Democrats and journalists are talking hopefully about the ultimately happy outcome in 1994, when that year's disastrous midterm election -- the GOP won both houses of Congress -- spurred Bill Clinton toward the center and a six-year second presidency now considered one of the most successful in recent memory. There's also 1936, when FDR was reelected in spite of the ravages of the Great Depression.
It's a long way to 2012, when we assume Barack Obama will seek reelection. Perhaps by then he'll have transformed himself into the new Roosevelt or Clinton. But I fear not -- and I mean fear, because I don't crave Republican rule. For months, he's evinced no joy about the job he won so effortlessly. Instead, he seems impatient and restive, as he has his whole adult life. He seems like a leading candidate to be the new old Bush.

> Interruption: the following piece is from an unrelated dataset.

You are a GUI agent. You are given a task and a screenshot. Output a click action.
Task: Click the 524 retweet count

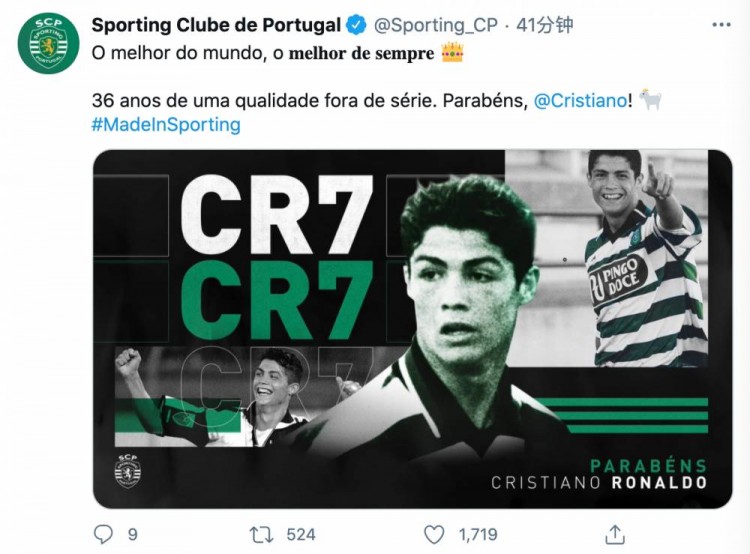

Obama's proud of what he takes to be world-changing initiatives such as health care reform, perhaps even a little smug about having had the vision to force them through. He still blames his predecessor for the lagging economy. And yet I wonder how different the world would be if he'd decided to spend his first two years on nothing but jobs and GDP growth. Instead of turning the architecture of the 2009 stimulus bill over to congressional leaders who cobbled it together out of every ward-heeling pet project members had been saving up for years, what if he he'd spent the same near-trillion on a coherent jobs, investment, and infrastructure package designed by the best and the brightest among a range of economic experts? Instead of spending a year on health care, what if he'd used every public appearance to promise his worried people that he wouldn't rest until every American who wanted to work was doing so?
Assuming today's obstructionist Republicans would even work with him on those kinds of policies, does he have the talent and heart for a log-rolling, back-scratching, Ronnie-loves-Tip presidency? That would take passion he hasn't demonstrated yet. The patrician Roosevelt learned to love his suffering people. After his '94 drubbing, Clinton learned to master and love the presidency. Remember when George H.W. Bush looked at his watch during one of the 1992 debates, a few months before Clinton beat him? I'm wondering if Obama isn't looking at his and saying to himself: I've got two more years of this?